On Wed, May 13, 2026 at 6:39 PM T.J. Mercier <[email protected]> wrote:
>
> On Wed, May 13, 2026 at 5:41 AM Albert Esteve <[email protected]> wrote:
> >
> > On Tue, May 12, 2026 at 12:14 PM Christian König
> > <[email protected]> wrote:
> > >
> > > On 5/12/26 11:10, Albert Esteve wrote:
> > > > On embedded platforms a central process often allocates dma-buf
> > > > memory on behalf of client applications. Without a way to
> > > > attribute the charge to the requesting client's cgroup, the
> > > > cost lands on the allocator, making per-cgroup memory limits
> > > > ineffective for the actual consumers.
> > > >
> > > > Add charge_pid_fd to struct dma_heap_allocation_data. When set to
> > > > a valid pidfd, DMA_HEAP_IOCTL_ALLOC resolves the target task's
> > > > memcg and charges the buffer there via mem_cgroup_charge_dmabuf()
> > > > inside dma_heap_buffer_alloc(). Without charge_pid_fd, and with
> > > > the mem_accounting module parameter enabled, the buffer is charged
> > > > to the allocator's own cgroup.
> > > >
> > > > Additionally, commit 3c227be90659 ("dma-buf: system_heap: account for
> > > > system heap allocation in memcg") adds __GFP_ACCOUNT to system-heap
> > > > page allocations. Keeping __GFP_ACCOUNT would charge the same pages
> > > > twice (once to kmem, once to MEMCG_DMABUF), thus remove it and route
> > > > all accounting through a single MEMCG_DMABUF path.
> > > >
> > > > Usage examples:
> > > >
> > > >   1. Central allocator charging to a client at allocation time.
> > > >      The allocator knows the client's PID (e.g., from binder's
> > > >      sender_pid) and uses pidfd to attribute the charge:
> > > >
> > > >        pid_t client_pid = txn->sender_pid;
> > > >        int pidfd = pidfd_open(client_pid, 0);
> > > >
> > > >        struct dma_heap_allocation_data alloc = {
> > > >            .len             = buffer_size,
> > > >            .fd_flags        = O_RDWR | O_CLOEXEC,
> > > >            .charge_pid_fd   = pidfd,
> > > >        };
> > > >        ioctl(heap_fd, DMA_HEAP_IOCTL_ALLOC, &alloc);
> > > >        close(pidfd);
> > > >        /* alloc.fd is now charged to client's cgroup */
> > > >
> > > >   2. Default allocation (no pidfd, mem_accounting=1).
> > > >      When charge_pid_fd is not set and the mem_accounting module
> > > >      parameter is enabled, the buffer is charged to the allocator's
> > > >      own cgroup:
> > > >
> > > >        struct dma_heap_allocation_data alloc = {
> > > >            .len      = buffer_size,
> > > >            .fd_flags = O_RDWR | O_CLOEXEC,
> > > >        };
> > > >        ioctl(heap_fd, DMA_HEAP_IOCTL_ALLOC, &alloc);
> > > >        /* charged to current process's cgroup */
> > > >
> > > > Current limitations:
> > > >
> > > >  - Single-owner model: a dma-buf carries one memcg charge regardless of
> > > >    how many processes share it.

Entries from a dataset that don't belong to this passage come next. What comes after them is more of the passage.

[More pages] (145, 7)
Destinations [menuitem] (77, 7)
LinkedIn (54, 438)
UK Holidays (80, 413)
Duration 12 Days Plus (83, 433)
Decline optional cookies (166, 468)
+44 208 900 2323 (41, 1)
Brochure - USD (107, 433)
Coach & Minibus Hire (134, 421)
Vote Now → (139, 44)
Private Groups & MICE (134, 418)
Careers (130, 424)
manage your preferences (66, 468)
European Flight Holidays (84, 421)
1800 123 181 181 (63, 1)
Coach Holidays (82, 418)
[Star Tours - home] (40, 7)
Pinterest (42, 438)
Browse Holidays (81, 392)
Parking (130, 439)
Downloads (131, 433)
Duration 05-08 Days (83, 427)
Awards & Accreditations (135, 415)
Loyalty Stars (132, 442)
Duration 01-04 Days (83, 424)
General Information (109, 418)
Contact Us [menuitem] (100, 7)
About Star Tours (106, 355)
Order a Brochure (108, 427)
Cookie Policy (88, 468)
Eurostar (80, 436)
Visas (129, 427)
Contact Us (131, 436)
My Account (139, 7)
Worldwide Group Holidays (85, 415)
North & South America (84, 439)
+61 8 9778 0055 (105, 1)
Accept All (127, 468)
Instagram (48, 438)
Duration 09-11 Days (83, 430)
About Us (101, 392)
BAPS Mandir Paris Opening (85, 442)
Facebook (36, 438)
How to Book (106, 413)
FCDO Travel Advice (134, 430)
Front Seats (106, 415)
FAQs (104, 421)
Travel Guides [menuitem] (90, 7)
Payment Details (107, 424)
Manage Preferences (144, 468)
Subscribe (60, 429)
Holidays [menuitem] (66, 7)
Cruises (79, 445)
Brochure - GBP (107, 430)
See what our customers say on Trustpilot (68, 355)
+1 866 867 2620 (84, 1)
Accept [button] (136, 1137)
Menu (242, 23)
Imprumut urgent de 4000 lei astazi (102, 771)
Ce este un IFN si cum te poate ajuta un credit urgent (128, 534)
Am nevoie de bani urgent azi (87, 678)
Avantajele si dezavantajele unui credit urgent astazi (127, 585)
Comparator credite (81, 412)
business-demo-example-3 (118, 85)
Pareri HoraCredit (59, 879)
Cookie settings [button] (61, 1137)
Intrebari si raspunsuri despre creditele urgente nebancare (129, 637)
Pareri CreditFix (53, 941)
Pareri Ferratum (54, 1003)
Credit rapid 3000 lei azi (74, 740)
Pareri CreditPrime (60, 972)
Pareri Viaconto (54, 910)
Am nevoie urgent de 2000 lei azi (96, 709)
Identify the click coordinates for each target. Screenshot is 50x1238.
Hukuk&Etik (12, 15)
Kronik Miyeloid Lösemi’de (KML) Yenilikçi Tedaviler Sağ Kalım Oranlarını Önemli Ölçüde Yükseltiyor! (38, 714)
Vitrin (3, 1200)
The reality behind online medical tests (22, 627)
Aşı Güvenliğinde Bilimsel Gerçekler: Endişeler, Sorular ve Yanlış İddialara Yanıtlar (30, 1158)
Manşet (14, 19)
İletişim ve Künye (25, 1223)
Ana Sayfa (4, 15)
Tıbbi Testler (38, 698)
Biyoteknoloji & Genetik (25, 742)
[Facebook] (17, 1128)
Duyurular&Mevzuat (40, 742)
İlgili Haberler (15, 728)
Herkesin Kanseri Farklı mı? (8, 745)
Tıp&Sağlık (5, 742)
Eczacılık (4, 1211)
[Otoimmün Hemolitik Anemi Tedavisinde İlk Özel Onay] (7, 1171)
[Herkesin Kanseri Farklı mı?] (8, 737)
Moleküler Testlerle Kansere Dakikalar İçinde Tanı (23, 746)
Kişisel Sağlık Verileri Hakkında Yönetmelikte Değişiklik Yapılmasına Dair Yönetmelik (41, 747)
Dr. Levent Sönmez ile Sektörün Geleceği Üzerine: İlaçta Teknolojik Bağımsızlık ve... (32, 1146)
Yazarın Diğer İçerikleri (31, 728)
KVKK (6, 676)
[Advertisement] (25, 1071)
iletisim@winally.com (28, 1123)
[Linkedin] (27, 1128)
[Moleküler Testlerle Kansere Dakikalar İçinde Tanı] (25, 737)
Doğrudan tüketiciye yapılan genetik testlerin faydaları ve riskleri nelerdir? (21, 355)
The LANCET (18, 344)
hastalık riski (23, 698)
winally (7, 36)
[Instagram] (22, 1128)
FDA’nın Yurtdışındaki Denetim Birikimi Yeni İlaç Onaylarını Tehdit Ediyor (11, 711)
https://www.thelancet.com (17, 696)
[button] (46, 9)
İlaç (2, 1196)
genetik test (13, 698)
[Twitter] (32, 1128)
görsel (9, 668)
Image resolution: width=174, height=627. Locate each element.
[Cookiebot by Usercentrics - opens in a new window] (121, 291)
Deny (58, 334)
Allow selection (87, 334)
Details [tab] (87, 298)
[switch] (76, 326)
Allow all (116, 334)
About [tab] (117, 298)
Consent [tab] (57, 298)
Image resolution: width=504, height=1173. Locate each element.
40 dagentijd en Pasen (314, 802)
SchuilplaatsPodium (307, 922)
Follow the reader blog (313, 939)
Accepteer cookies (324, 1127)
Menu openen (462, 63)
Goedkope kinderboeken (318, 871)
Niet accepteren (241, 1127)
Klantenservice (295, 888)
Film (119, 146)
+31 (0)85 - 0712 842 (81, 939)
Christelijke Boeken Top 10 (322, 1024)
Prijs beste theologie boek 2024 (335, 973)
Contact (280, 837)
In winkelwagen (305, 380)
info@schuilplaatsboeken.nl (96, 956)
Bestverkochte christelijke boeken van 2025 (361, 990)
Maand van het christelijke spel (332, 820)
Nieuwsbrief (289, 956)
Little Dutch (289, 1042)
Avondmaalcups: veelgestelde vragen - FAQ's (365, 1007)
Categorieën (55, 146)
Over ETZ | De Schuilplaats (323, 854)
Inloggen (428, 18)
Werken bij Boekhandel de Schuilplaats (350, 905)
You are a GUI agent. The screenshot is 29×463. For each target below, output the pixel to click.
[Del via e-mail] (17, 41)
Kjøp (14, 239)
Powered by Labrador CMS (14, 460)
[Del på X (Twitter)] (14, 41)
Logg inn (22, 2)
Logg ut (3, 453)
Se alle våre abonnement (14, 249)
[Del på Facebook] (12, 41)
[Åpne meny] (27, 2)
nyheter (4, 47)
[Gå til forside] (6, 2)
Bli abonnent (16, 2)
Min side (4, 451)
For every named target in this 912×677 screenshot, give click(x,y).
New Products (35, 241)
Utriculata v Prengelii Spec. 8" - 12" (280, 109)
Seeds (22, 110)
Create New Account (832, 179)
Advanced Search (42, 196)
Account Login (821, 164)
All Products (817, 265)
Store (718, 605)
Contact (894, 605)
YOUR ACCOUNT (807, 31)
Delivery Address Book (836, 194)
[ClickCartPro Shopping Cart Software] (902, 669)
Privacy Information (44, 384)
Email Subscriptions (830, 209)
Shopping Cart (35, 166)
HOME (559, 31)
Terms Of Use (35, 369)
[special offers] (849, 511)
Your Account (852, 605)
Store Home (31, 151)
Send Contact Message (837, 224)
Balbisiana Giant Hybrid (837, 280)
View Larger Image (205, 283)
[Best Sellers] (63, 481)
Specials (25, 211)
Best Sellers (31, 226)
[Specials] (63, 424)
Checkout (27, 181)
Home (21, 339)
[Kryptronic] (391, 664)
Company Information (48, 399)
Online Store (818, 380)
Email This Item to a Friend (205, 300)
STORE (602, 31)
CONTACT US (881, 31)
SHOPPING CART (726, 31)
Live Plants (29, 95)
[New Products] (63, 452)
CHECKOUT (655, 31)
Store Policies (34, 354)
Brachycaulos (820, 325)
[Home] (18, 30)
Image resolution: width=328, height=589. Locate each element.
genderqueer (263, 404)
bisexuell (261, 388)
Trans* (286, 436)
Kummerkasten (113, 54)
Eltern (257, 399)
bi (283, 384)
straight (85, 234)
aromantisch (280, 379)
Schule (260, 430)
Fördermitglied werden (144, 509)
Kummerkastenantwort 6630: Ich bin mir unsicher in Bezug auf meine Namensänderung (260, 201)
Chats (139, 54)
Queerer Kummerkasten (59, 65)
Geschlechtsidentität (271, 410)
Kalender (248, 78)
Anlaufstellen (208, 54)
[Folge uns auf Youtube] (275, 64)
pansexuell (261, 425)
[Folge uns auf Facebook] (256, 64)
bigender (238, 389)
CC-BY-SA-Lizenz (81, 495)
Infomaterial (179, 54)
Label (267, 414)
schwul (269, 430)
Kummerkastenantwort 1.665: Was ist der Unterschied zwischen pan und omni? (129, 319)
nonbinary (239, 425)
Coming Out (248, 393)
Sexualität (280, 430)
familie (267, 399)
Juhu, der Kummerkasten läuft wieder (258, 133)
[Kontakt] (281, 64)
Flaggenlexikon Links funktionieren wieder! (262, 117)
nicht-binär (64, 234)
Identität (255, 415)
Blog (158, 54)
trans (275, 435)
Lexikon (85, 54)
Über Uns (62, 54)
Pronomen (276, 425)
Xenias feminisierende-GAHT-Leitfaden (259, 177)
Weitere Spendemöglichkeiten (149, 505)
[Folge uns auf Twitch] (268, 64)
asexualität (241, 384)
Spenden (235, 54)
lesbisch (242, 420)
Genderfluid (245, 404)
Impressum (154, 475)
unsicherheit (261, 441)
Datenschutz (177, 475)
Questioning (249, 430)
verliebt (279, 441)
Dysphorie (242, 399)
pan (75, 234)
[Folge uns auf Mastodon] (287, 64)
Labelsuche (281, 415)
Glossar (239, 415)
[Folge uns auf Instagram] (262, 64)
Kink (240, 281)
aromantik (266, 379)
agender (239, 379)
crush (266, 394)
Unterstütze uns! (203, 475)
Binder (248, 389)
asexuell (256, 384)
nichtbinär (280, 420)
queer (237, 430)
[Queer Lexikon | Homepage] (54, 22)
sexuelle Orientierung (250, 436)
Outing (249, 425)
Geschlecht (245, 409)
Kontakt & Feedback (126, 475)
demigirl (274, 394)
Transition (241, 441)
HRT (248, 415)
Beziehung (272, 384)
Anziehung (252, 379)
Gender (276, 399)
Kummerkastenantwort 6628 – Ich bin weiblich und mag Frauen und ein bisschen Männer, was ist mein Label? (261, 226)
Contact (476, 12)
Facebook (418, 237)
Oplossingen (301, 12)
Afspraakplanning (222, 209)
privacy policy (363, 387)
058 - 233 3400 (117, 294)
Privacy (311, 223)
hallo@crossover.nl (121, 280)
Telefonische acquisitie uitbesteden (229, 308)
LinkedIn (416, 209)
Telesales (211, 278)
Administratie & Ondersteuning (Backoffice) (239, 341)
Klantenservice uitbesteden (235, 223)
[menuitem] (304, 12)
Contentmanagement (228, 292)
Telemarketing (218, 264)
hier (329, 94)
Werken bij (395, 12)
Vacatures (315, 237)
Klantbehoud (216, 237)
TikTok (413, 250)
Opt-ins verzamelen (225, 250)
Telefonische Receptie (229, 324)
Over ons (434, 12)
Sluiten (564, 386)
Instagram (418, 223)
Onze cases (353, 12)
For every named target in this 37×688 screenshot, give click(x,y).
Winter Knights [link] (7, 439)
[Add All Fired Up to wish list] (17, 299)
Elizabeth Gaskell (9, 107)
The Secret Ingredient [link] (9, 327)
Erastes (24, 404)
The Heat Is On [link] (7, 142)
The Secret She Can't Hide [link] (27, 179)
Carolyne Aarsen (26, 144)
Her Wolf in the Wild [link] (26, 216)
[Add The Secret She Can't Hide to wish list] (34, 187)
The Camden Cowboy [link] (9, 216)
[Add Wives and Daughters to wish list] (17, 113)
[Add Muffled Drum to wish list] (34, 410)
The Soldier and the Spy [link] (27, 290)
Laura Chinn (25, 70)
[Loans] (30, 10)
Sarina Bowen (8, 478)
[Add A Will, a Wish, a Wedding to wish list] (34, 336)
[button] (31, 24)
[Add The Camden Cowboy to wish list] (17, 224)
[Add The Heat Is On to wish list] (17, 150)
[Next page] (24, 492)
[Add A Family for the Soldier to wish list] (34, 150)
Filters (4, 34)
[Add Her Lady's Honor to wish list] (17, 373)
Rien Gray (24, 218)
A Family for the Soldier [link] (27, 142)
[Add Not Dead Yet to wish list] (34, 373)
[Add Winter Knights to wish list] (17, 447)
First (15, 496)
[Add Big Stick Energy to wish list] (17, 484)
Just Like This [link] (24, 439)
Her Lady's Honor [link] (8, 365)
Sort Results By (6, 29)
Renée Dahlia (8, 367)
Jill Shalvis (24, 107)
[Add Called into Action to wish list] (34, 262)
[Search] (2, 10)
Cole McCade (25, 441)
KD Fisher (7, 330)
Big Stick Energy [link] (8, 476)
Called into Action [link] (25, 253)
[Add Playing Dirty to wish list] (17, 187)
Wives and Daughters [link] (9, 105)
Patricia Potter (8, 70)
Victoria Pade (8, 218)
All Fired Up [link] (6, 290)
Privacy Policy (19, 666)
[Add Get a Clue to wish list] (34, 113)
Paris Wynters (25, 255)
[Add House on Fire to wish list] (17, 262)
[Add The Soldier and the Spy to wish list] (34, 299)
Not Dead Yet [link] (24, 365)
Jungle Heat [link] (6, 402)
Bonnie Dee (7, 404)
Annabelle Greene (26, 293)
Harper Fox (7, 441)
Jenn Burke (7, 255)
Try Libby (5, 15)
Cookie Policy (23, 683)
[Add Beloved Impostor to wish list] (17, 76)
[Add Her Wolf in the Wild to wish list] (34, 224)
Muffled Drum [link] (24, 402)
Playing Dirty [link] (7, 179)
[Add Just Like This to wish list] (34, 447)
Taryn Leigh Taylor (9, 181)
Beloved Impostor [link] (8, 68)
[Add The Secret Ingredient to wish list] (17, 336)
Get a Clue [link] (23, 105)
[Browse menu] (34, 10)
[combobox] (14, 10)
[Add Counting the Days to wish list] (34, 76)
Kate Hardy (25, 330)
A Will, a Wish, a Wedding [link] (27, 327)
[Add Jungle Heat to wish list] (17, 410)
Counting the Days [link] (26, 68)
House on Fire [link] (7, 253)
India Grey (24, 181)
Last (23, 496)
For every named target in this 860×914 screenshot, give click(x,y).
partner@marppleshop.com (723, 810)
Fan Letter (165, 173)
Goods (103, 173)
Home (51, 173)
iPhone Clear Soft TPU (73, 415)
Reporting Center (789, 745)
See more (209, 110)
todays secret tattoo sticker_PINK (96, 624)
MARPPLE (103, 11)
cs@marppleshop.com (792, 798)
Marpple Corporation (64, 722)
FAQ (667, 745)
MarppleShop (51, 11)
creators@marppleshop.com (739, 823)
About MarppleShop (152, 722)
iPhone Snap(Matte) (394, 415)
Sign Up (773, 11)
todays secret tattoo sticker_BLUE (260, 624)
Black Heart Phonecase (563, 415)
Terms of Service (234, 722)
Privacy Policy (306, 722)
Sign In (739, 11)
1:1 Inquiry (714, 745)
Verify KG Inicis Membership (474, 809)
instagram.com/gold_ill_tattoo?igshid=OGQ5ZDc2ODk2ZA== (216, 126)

Means only the first owner (and 
> > > > exporter)
> > > >    of the shared buffer bears the charge.
> > > >  - Only memcg accounting supported. While this makes sense for system
> > > >    heap buffers, other heaps (e.g., CMA heaps) will require selectively
> > > >    charging also for the dmem controller.
> > >
> > > Well that doesn't looks soo bad, it at least seems to tackle the problem 
> > > at hand for Android and some of other embedded use cases.
> > >
> > > I'm just not sure if this is future prove and will work for all use 
> > > cases, e.g. cloud gaming, native context for automotive etc...
> > >
> > > Essentially the problem boils down to two limitations:
> > > 1) a piece of memory can only be charged to one cgroup, the framework 
> > > doesn't has a concept of charging shared memory to multiple groups
> > > 2) when memory references in the form of file descriptors are passed 
> > > between applications we have no way of changing the accounting to a 
> > > different cgroup
> > >
> > > The passing of the memory reference already has a well defined uAPI and 
> > > if we could solve those two limitations we not only solve the problem 
> > > without introducing new uAPI (with potential new security risks) but also 
> > > solve it for all other use cases which uses file descriptors as well as. 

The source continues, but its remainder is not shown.